REQUEST → Begin at the line that has "Open the Randomize tab" and stop at the end of the records. Write out those lines again with "screenshot" replaced by "screen capture" each time it appears, keep everything else the same, and leave the pictures out.

WORKING DATA →
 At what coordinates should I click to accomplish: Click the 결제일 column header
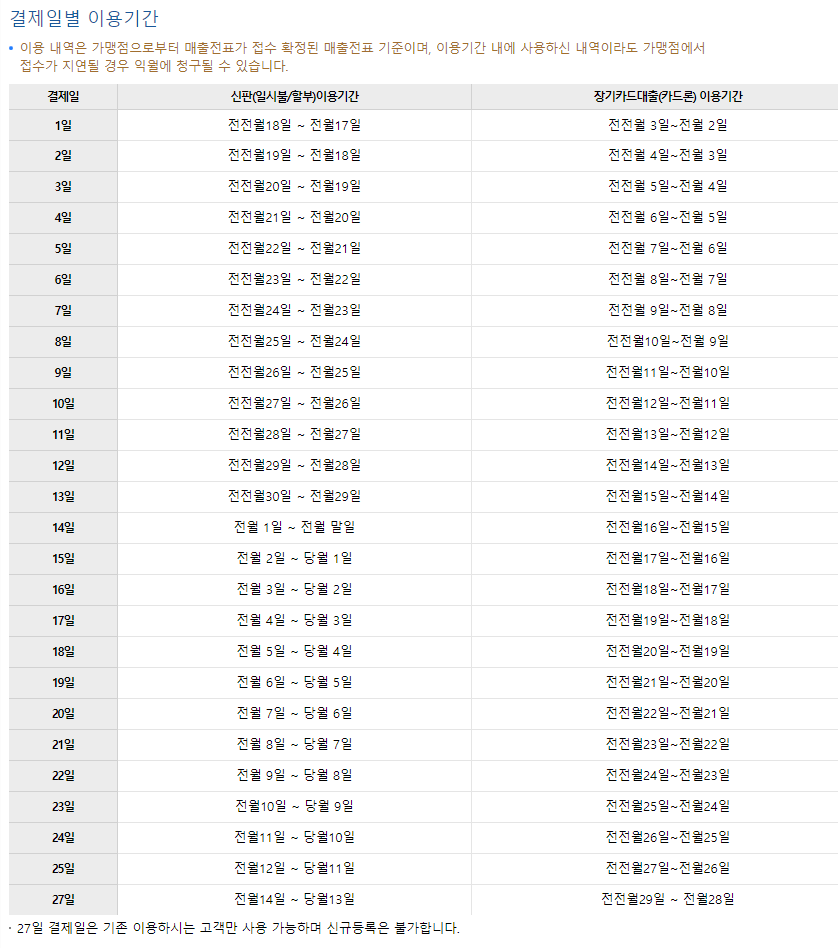63,97
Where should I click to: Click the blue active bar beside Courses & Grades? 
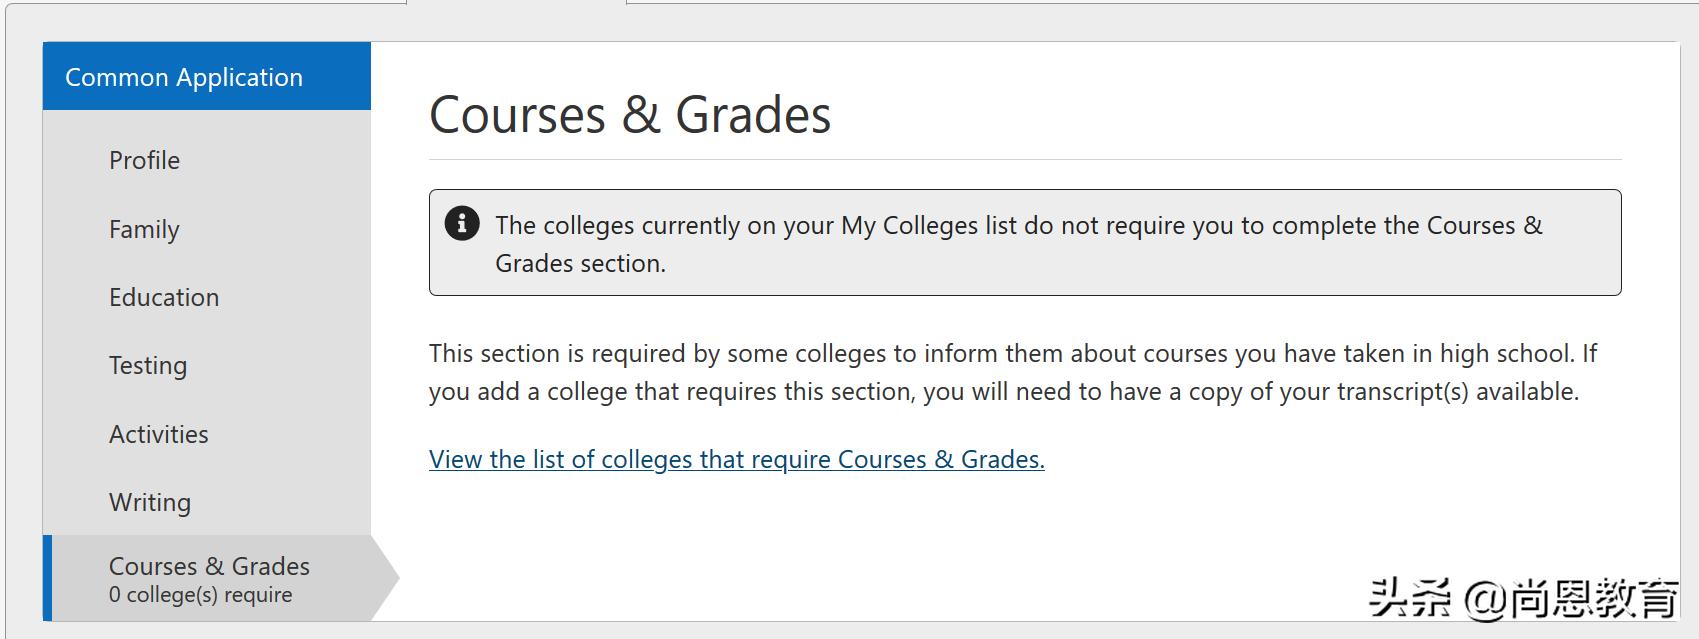47,578
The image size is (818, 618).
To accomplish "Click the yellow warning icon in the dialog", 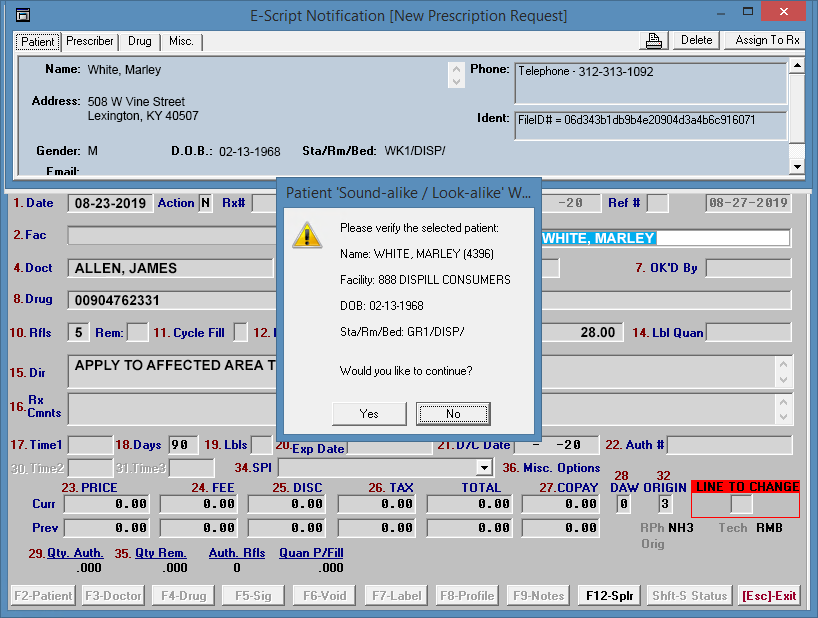I will (307, 236).
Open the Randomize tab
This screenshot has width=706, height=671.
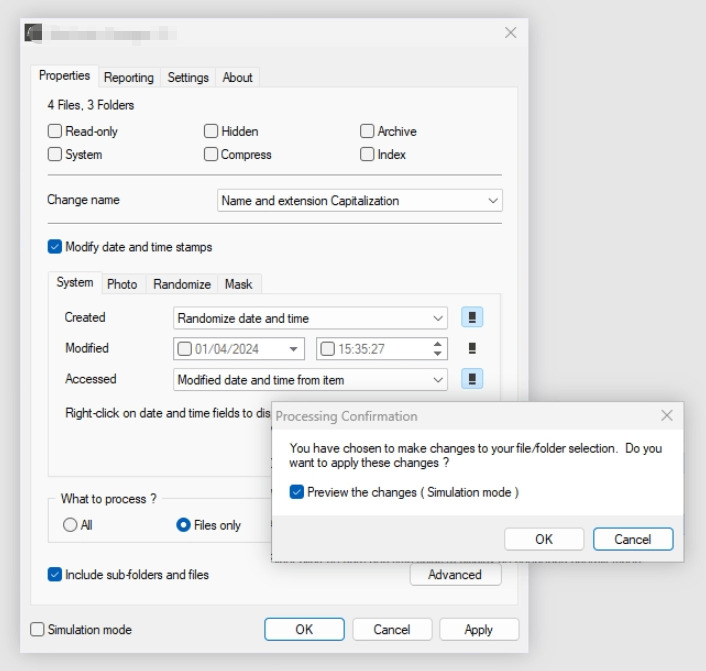point(181,284)
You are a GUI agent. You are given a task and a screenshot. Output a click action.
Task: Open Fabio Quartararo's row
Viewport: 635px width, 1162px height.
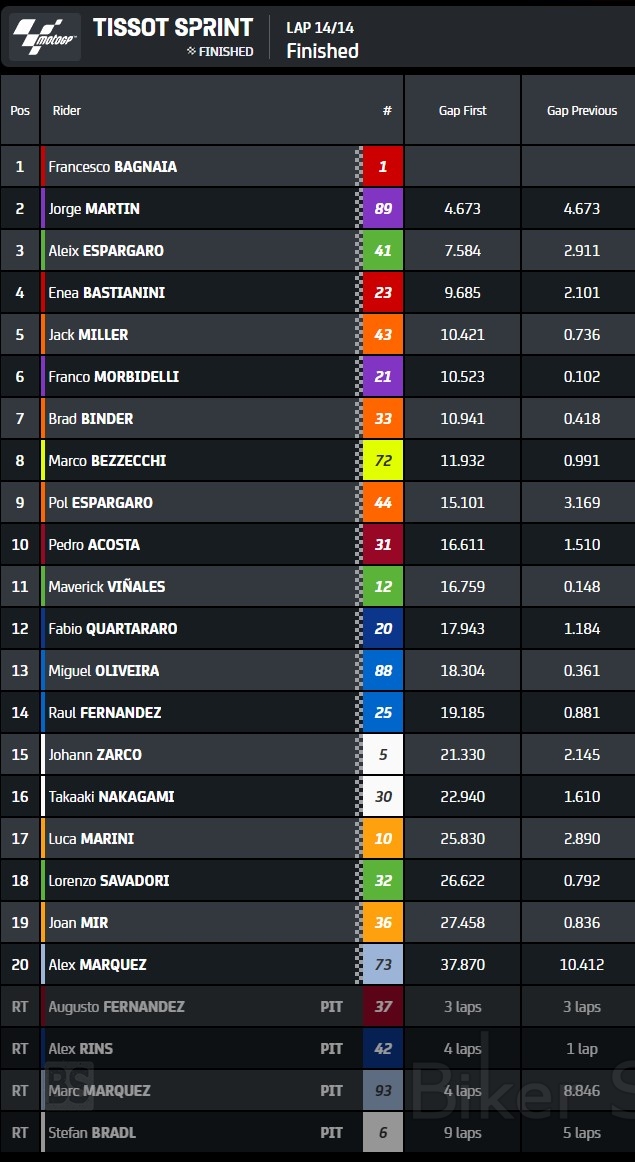(113, 629)
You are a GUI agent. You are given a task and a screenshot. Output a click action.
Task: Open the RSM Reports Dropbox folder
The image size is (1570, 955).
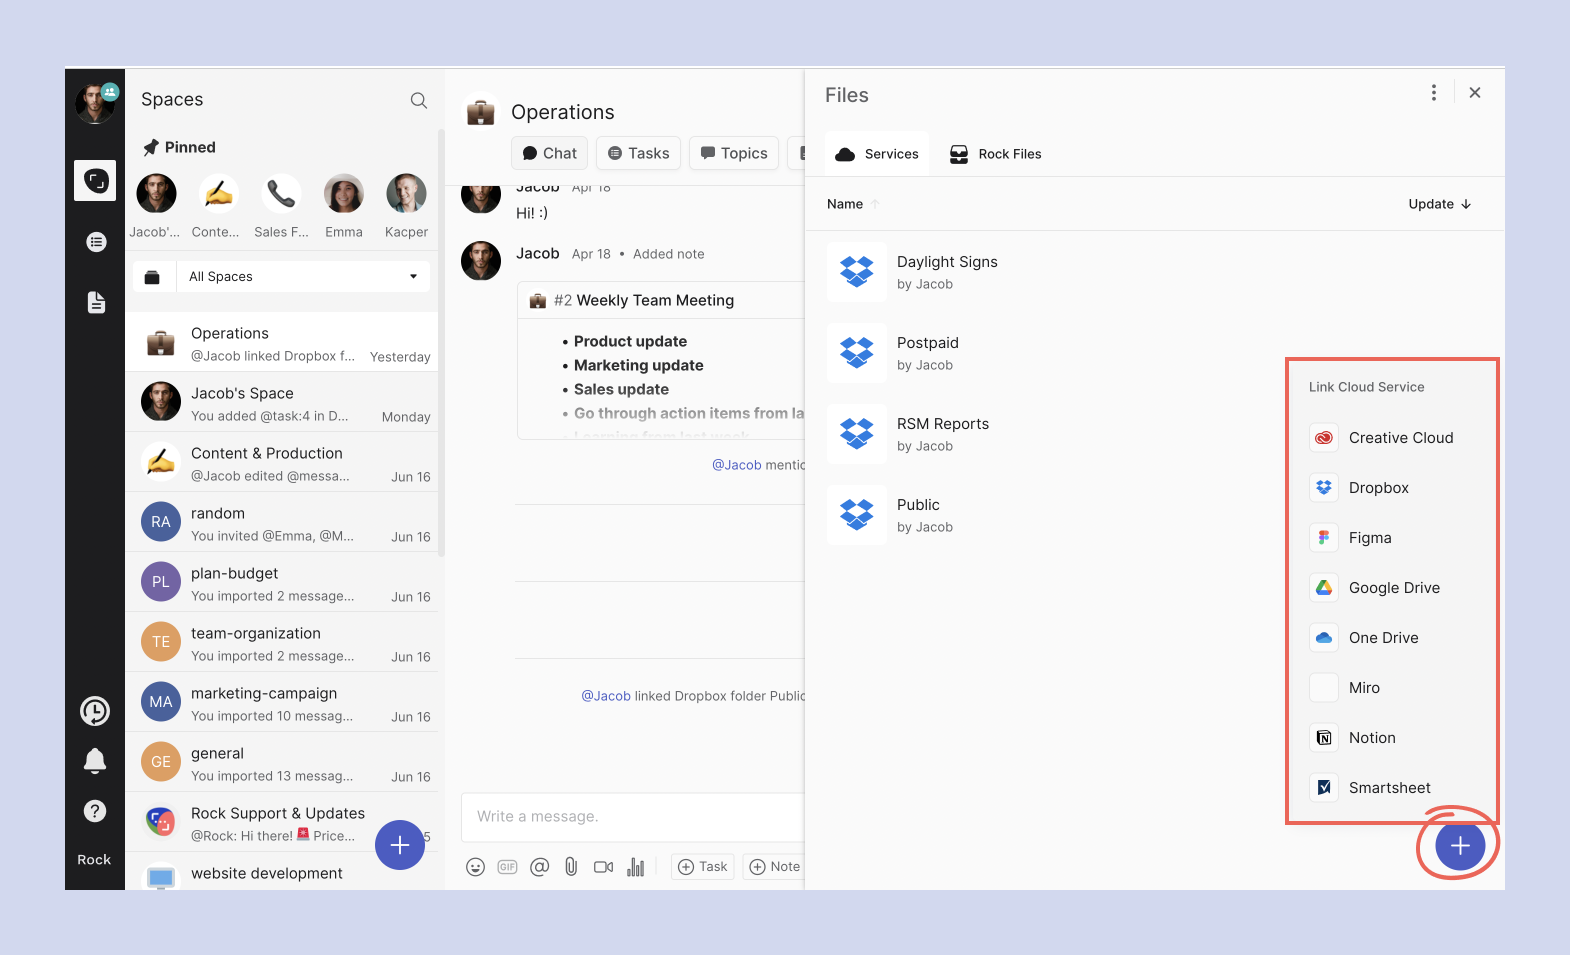[x=942, y=424]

TASK SOLUTION →
Open the Randomize tab
This screen capture has width=706, height=671.
point(181,284)
You are a GUI agent. You are given a task and a screen capture. Output a click action.
Task: Open Fabio Quartararo's row
Viewport: 635px width, 1162px height.
(113, 629)
You are a GUI agent. You are given a task and a screen capture. Output a click action.
Task: Open the RSM Reports Dropbox folder
The image size is (1570, 955).
[x=942, y=424]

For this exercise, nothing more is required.